Patients can present with conditions that lead to the removal of an eye or the orbital contents in order to safeguard life, to preserve vision in the fellow eye, or to enhance comfort and cosmesis.
The goals of anophthalmic socket surgery are
maximizing orbital implant volume with good centration within the orbit
achieving optimal eyelid contour, volume, and tone
establishing a socket lining with deep fornices to retain the prosthesis
transmitting motility from the implant to the overlying prosthesis
achieving comfort and symmetry
The indications for anophthalmic surgery are diverse, and the procedure of choice varies. Enucleation involves removal of the entire globe while preserving remaining orbital tissues. Evisceration is the removal of the intraocular contents (lens, uvea, retina, and vitreous), leaving the sclera, extraocular muscles, and optic nerve intact. Exenteration refers to the removal of some or all of the orbital tissues, including the globe. The cosmetic goals in anophthalmic surgery are to minimize any condition that draws attention to the anophthalmia. Surgical efforts to produce orbital and eyelid symmetry and to promote good prosthetic position and motility enhance cosmesis.
Congenital anophthalmia (absence of the globe) and microphthalmia (globe diminished in size) and their management are discussed in Chapter 3 in this volume. Management of infants with these disorders differs from management of adults with anophthalmia because of the opportunity for orbital and tissue expansion in infants. However, the principles of socket surgery described in this chapter may also be applied to these children.

### Dataset excerpts
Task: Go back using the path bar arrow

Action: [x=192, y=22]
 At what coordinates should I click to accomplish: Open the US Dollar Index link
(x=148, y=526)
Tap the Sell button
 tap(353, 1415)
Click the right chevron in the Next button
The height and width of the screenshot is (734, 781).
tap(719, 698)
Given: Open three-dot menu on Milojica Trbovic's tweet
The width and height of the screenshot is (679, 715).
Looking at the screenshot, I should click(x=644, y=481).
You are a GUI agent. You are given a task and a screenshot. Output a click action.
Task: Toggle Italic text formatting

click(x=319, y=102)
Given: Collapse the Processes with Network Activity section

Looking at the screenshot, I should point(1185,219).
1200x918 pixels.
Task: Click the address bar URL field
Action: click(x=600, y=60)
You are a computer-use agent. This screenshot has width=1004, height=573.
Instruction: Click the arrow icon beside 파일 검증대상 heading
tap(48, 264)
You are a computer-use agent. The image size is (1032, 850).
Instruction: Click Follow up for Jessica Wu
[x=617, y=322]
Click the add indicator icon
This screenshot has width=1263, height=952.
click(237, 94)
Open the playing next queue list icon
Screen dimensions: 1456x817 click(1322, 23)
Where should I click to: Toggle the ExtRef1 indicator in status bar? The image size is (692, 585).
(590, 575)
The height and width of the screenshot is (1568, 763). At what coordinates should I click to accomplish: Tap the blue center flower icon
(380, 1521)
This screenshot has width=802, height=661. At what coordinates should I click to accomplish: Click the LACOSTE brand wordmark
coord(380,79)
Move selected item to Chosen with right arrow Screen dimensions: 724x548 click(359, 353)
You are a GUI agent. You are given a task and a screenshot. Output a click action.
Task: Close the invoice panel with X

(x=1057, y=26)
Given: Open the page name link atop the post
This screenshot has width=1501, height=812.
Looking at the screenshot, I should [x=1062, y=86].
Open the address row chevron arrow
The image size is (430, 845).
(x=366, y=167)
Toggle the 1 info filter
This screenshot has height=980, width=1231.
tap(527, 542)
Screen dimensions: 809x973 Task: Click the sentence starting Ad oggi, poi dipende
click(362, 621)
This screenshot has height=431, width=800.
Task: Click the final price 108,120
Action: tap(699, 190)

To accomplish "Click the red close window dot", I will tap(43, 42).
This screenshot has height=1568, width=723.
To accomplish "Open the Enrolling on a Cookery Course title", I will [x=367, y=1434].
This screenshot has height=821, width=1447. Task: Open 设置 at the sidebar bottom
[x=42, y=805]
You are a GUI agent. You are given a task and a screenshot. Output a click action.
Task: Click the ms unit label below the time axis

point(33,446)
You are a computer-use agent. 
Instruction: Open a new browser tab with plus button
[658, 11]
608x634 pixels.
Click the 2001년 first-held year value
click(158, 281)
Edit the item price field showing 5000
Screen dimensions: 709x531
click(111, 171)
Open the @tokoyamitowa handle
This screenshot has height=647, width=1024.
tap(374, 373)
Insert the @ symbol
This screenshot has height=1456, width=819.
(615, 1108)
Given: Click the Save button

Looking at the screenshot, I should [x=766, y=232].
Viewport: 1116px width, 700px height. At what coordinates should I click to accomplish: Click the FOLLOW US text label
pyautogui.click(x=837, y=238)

### Tasks to perform
a. Please copy everything in the anophthalmic socket surgery passage from "Patients can present" down to "comfort and cosmesis." without changing a word.
b. According to the anophthalmic socket surgery passage, which structures does evisceration leave intact?
c. Carry the anophthalmic socket surgery passage forward from its final sentence.

### Answers by task
a.
Patients can present with conditions that lead to the removal of an eye or the orbital contents in order to safeguard life, to preserve vision in the fellow eye, or to enhance comfort and cosmesis.

b. The sclera, extraocular muscles, and optic nerve.

c.
Loss of an eye may cause degraded self-image or depression. The ophthalmologist can assist patients both before and after surgery by providing reassurance and psychological support. Discussions of the procedure, the rehabilitation process, and expected functional changes can help patients with adjustment. With very few exceptions, monocular patients may resume the full range of home, vocational, and recreational activities. When resuming full activity, patients should take a cautious approach to allow adjustment to the loss of some depth perception and visual field. This loss may result in occupational limitations. One of the most important roles for the ophthalmologist is to help safeguard the remaining eye through regular follow-up examinations and the prescription of polycarbonate safety glasses for full-time wear.